RAW DATA Start Marker

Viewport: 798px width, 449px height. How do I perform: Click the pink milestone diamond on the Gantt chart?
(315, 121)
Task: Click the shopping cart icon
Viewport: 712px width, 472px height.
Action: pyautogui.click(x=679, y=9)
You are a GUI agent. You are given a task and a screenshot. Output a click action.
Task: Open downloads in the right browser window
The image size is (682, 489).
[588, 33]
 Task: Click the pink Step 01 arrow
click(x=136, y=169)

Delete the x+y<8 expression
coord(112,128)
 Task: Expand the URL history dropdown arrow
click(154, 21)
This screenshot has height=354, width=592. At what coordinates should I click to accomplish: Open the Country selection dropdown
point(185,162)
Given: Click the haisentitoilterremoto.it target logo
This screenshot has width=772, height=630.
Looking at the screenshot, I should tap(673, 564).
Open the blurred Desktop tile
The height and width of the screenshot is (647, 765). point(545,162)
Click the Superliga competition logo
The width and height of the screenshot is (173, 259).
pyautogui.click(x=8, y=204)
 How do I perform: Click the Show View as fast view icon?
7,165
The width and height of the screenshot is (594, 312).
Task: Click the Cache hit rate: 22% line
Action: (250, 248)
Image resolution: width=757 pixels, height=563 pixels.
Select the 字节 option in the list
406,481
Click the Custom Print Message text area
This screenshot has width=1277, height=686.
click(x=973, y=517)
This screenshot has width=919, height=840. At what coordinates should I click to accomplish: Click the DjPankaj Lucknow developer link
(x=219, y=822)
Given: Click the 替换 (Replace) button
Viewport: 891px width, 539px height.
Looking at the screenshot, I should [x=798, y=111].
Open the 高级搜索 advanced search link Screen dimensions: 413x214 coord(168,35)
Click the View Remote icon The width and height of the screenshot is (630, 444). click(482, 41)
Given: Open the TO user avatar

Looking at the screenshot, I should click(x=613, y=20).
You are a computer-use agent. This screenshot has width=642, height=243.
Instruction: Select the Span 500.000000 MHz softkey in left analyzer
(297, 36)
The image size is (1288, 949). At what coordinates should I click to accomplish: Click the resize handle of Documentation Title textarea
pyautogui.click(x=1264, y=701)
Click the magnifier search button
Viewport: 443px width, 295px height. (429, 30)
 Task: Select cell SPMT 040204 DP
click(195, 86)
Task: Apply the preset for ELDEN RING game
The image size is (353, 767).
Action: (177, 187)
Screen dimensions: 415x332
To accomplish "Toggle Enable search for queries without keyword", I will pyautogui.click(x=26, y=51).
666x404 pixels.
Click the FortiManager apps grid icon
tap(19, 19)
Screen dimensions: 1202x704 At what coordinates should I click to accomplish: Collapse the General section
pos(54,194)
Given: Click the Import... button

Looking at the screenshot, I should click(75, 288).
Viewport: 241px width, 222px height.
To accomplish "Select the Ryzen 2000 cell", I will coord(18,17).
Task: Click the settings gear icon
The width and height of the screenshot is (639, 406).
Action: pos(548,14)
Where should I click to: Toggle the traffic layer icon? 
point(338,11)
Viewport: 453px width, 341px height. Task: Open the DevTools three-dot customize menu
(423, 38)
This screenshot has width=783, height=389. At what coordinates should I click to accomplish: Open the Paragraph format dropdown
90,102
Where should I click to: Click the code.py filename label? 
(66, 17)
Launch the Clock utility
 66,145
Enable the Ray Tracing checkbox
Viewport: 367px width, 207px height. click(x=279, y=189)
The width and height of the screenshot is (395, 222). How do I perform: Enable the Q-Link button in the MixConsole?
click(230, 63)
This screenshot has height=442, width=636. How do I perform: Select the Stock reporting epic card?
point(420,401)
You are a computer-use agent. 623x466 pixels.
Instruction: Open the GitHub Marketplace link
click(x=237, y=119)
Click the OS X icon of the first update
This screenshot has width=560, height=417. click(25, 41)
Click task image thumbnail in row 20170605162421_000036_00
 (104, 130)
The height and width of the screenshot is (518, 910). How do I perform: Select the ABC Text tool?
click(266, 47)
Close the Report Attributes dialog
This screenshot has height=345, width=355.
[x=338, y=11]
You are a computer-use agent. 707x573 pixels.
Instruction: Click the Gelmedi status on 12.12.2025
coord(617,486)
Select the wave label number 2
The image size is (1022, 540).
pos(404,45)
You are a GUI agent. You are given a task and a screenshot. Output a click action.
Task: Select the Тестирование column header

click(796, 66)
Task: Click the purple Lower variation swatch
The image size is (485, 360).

RAW DATA End Marker

Filter the records above for the string "will" and copy each matching line.

### ANSWER SECTION
To accomplish "Toggle Enable search for queries without keyword", I will pyautogui.click(x=26, y=51).
To accomplish "Select the Ryzen 2000 cell", I will coord(18,17).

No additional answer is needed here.